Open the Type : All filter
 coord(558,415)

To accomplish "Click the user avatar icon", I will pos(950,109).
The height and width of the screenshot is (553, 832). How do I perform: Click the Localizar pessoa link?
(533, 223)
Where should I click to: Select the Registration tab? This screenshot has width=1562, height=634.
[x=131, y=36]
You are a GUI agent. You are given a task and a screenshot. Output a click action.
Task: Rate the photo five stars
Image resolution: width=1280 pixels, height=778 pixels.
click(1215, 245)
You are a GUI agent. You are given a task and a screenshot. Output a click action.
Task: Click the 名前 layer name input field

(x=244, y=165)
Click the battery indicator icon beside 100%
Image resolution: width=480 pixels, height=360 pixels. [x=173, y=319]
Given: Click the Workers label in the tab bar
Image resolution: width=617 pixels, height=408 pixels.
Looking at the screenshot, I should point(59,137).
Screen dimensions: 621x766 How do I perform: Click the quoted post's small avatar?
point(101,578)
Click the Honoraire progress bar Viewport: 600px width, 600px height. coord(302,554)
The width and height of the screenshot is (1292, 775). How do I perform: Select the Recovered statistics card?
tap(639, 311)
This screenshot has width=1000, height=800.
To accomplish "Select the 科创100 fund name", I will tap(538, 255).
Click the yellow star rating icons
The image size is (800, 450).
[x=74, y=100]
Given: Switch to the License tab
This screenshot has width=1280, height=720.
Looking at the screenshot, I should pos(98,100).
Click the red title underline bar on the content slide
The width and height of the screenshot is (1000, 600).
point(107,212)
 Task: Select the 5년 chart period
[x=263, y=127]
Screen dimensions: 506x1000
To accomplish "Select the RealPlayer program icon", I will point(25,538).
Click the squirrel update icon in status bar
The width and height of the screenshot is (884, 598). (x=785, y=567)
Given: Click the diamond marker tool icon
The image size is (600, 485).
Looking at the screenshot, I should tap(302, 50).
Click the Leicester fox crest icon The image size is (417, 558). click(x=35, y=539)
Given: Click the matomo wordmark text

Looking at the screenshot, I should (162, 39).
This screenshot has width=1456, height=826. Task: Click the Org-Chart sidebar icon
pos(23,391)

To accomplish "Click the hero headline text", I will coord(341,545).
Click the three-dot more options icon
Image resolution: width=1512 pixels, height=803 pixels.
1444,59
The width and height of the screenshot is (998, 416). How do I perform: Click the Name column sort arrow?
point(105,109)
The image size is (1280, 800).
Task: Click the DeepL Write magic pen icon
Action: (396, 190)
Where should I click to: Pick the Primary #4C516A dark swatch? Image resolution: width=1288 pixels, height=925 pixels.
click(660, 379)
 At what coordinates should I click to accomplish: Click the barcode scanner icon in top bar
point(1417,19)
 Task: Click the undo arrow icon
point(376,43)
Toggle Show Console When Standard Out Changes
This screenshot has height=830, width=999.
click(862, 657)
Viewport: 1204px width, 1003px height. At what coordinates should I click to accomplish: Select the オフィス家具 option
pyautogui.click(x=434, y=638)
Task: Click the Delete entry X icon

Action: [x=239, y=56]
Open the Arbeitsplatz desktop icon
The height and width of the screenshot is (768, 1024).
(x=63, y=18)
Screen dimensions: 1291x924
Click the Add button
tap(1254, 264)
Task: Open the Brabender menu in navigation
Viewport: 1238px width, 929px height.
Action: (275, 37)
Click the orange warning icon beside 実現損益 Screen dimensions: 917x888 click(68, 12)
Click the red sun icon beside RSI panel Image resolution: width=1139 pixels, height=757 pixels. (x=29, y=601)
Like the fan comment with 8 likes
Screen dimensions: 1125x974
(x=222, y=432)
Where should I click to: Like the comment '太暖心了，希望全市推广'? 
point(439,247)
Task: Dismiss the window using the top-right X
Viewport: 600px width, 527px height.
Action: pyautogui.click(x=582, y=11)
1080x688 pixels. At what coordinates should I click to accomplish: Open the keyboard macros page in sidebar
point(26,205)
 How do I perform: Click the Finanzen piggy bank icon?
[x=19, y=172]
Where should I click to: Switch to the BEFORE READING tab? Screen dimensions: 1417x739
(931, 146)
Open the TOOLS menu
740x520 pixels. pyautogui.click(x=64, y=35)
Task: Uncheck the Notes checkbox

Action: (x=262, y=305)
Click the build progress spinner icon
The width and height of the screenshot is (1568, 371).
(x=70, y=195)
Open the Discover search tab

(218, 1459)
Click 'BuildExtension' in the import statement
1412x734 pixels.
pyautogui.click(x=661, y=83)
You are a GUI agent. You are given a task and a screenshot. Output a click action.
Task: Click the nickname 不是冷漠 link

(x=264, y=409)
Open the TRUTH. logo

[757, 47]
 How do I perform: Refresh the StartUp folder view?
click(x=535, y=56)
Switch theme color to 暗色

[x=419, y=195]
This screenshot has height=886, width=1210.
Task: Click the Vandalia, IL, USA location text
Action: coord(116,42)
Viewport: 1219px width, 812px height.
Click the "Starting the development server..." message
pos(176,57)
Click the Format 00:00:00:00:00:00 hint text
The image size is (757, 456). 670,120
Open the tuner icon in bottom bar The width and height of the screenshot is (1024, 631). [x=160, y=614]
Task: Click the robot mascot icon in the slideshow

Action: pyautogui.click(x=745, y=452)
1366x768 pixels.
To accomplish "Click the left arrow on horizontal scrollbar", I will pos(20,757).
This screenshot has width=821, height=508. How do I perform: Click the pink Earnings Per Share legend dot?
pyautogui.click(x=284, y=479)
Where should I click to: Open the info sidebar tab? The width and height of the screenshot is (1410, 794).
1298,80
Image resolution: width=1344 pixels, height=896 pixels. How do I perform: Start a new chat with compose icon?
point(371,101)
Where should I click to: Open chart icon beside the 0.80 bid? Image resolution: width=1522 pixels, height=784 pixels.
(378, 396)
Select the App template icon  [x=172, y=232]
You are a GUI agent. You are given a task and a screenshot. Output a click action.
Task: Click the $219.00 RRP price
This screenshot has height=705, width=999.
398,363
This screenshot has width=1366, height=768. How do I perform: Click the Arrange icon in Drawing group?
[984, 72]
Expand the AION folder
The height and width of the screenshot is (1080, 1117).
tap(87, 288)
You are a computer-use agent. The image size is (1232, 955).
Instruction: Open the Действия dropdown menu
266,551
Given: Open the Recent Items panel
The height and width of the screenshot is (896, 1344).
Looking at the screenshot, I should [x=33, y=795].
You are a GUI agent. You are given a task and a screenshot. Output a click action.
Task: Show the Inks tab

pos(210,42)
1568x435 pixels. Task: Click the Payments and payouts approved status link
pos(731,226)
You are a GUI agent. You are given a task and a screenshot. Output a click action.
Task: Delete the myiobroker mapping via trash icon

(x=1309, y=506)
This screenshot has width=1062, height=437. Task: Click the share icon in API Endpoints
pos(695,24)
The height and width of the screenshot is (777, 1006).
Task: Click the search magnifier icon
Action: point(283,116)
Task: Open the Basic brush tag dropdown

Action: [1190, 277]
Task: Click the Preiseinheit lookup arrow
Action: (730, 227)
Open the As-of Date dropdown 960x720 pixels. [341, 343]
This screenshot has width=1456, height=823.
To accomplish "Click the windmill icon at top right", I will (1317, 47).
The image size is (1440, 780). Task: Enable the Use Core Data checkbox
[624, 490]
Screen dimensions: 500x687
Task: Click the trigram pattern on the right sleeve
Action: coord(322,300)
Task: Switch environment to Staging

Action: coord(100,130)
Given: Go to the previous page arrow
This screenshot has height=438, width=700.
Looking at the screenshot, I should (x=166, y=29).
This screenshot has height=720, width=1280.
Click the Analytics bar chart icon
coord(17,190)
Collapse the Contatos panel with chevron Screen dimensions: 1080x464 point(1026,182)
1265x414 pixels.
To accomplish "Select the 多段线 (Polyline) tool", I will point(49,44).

> [What this task involves]: Reproduce the full listing word for word.

> [Response]:
Open the Type : All filter
 coord(558,415)

To accomplish "Click the user avatar icon", I will pos(950,109).
The height and width of the screenshot is (553, 832). How do I perform: Click the Localizar pessoa link?
(533, 223)
Where should I click to: Select the Registration tab? This screenshot has width=1562, height=634.
[x=131, y=36]
You are a GUI agent. You are given a task and a screenshot. Output a click action.
Task: Rate the photo five stars
Image resolution: width=1280 pixels, height=778 pixels.
click(1215, 245)
You are a GUI agent. You are given a task and a screenshot. Output a click action.
Task: Click the 名前 layer name input field

(x=244, y=165)
Click the battery indicator icon beside 100%
Image resolution: width=480 pixels, height=360 pixels. [x=173, y=319]
Given: Click the Workers label in the tab bar
Image resolution: width=617 pixels, height=408 pixels.
Looking at the screenshot, I should point(59,137).
Screen dimensions: 621x766 How do I perform: Click the quoted post's small avatar?
point(101,578)
Click the Honoraire progress bar Viewport: 600px width, 600px height. coord(302,554)
The width and height of the screenshot is (1292, 775). How do I perform: Select the Recovered statistics card?
tap(639, 311)
This screenshot has width=1000, height=800.
To accomplish "Select the 科创100 fund name", I will tap(538, 255).
Click the yellow star rating icons
The image size is (800, 450).
[x=74, y=100]
Given: Switch to the License tab
This screenshot has width=1280, height=720.
Looking at the screenshot, I should pos(98,100).
Click the red title underline bar on the content slide
The width and height of the screenshot is (1000, 600).
point(107,212)
 Task: Select the 5년 chart period
[x=263, y=127]
Screen dimensions: 506x1000
To accomplish "Select the RealPlayer program icon", I will point(25,538).
Click the squirrel update icon in status bar
The width and height of the screenshot is (884, 598). (x=785, y=567)
Given: Click the diamond marker tool icon
The image size is (600, 485).
Looking at the screenshot, I should tap(302, 50).
Click the Leicester fox crest icon The image size is (417, 558). click(x=35, y=539)
Given: Click the matomo wordmark text

Looking at the screenshot, I should (162, 39).
This screenshot has width=1456, height=826. Task: Click the Org-Chart sidebar icon
pos(23,391)

To accomplish "Click the hero headline text", I will coord(341,545).
Click the three-dot more options icon
Image resolution: width=1512 pixels, height=803 pixels.
1444,59
The width and height of the screenshot is (998, 416). How do I perform: Click the Name column sort arrow?
point(105,109)
The image size is (1280, 800).
Task: Click the DeepL Write magic pen icon
Action: (396, 190)
Where should I click to: Pick the Primary #4C516A dark swatch? Image resolution: width=1288 pixels, height=925 pixels.
click(660, 379)
 At what coordinates should I click to accomplish: Click the barcode scanner icon in top bar
point(1417,19)
 Task: Click the undo arrow icon
point(376,43)
Toggle Show Console When Standard Out Changes
This screenshot has height=830, width=999.
click(862, 657)
Viewport: 1204px width, 1003px height. At what coordinates should I click to accomplish: Select the オフィス家具 option
pyautogui.click(x=434, y=638)
Task: Click the Delete entry X icon

Action: [x=239, y=56]
Open the Arbeitsplatz desktop icon
The height and width of the screenshot is (768, 1024).
(x=63, y=18)
Screen dimensions: 1291x924
Click the Add button
tap(1254, 264)
Task: Open the Brabender menu in navigation
Viewport: 1238px width, 929px height.
Action: (275, 37)
Click the orange warning icon beside 実現損益 Screen dimensions: 917x888 click(68, 12)
Click the red sun icon beside RSI panel Image resolution: width=1139 pixels, height=757 pixels. (x=29, y=601)
Like the fan comment with 8 likes
Screen dimensions: 1125x974
(x=222, y=432)
Where should I click to: Like the comment '太暖心了，希望全市推广'? 
point(439,247)
Task: Dismiss the window using the top-right X
Viewport: 600px width, 527px height.
Action: pyautogui.click(x=582, y=11)
1080x688 pixels. At what coordinates should I click to accomplish: Open the keyboard macros page in sidebar
point(26,205)
 How do I perform: Click the Finanzen piggy bank icon?
[x=19, y=172]
Where should I click to: Switch to the BEFORE READING tab? Screen dimensions: 1417x739
(931, 146)
Open the TOOLS menu
740x520 pixels. pyautogui.click(x=64, y=35)
Task: Uncheck the Notes checkbox

Action: (x=262, y=305)
Click the build progress spinner icon
The width and height of the screenshot is (1568, 371).
(x=70, y=195)
Open the Discover search tab

(218, 1459)
Click 'BuildExtension' in the import statement
1412x734 pixels.
pyautogui.click(x=661, y=83)
You are a GUI agent. You are given a task and a screenshot. Output a click action.
Task: Click the nickname 不是冷漠 link

(x=264, y=409)
Open the TRUTH. logo

[757, 47]
 How do I perform: Refresh the StartUp folder view?
click(x=535, y=56)
Switch theme color to 暗色

[x=419, y=195]
This screenshot has height=886, width=1210.
Task: Click the Vandalia, IL, USA location text
Action: coord(116,42)
Viewport: 1219px width, 812px height.
Click the "Starting the development server..." message
pos(176,57)
Click the Format 00:00:00:00:00:00 hint text
The image size is (757, 456). 670,120
Open the tuner icon in bottom bar The width and height of the screenshot is (1024, 631). [x=160, y=614]
Task: Click the robot mascot icon in the slideshow

Action: pyautogui.click(x=745, y=452)
1366x768 pixels.
To accomplish "Click the left arrow on horizontal scrollbar", I will pos(20,757).
This screenshot has width=821, height=508. How do I perform: Click the pink Earnings Per Share legend dot?
pyautogui.click(x=284, y=479)
Where should I click to: Open the info sidebar tab? The width and height of the screenshot is (1410, 794).
1298,80
Image resolution: width=1344 pixels, height=896 pixels. How do I perform: Start a new chat with compose icon?
point(371,101)
Where should I click to: Open chart icon beside the 0.80 bid? Image resolution: width=1522 pixels, height=784 pixels.
(378, 396)
Select the App template icon  [x=172, y=232]
You are a GUI agent. You are given a task and a screenshot. Output a click action.
Task: Click the $219.00 RRP price
This screenshot has height=705, width=999.
398,363
This screenshot has width=1366, height=768. How do I perform: Click the Arrange icon in Drawing group?
[984, 72]
Expand the AION folder
The height and width of the screenshot is (1080, 1117).
tap(87, 288)
You are a computer-use agent. The image size is (1232, 955).
Instruction: Open the Действия dropdown menu
266,551
Given: Open the Recent Items panel
The height and width of the screenshot is (896, 1344).
Looking at the screenshot, I should [x=33, y=795].
You are a GUI agent. You are given a task and a screenshot. Output a click action.
Task: Show the Inks tab

pos(210,42)
1568x435 pixels. Task: Click the Payments and payouts approved status link
pos(731,226)
You are a GUI agent. You are given a task and a screenshot. Output a click action.
Task: Delete the myiobroker mapping via trash icon

(x=1309, y=506)
This screenshot has width=1062, height=437. Task: Click the share icon in API Endpoints
pos(695,24)
The height and width of the screenshot is (777, 1006).
Task: Click the search magnifier icon
Action: point(283,116)
Task: Open the Basic brush tag dropdown

Action: [1190, 277]
Task: Click the Preiseinheit lookup arrow
Action: (730, 227)
Open the As-of Date dropdown 960x720 pixels. [341, 343]
This screenshot has width=1456, height=823.
To accomplish "Click the windmill icon at top right", I will (1317, 47).
The image size is (1440, 780). Task: Enable the Use Core Data checkbox
[624, 490]
Screen dimensions: 500x687
Task: Click the trigram pattern on the right sleeve
Action: coord(322,300)
Task: Switch environment to Staging

Action: coord(100,130)
Given: Go to the previous page arrow
This screenshot has height=438, width=700.
Looking at the screenshot, I should (x=166, y=29).
This screenshot has height=720, width=1280.
Click the Analytics bar chart icon
coord(17,190)
Collapse the Contatos panel with chevron Screen dimensions: 1080x464 point(1026,182)
1265x414 pixels.
To accomplish "Select the 多段线 (Polyline) tool", I will point(49,44).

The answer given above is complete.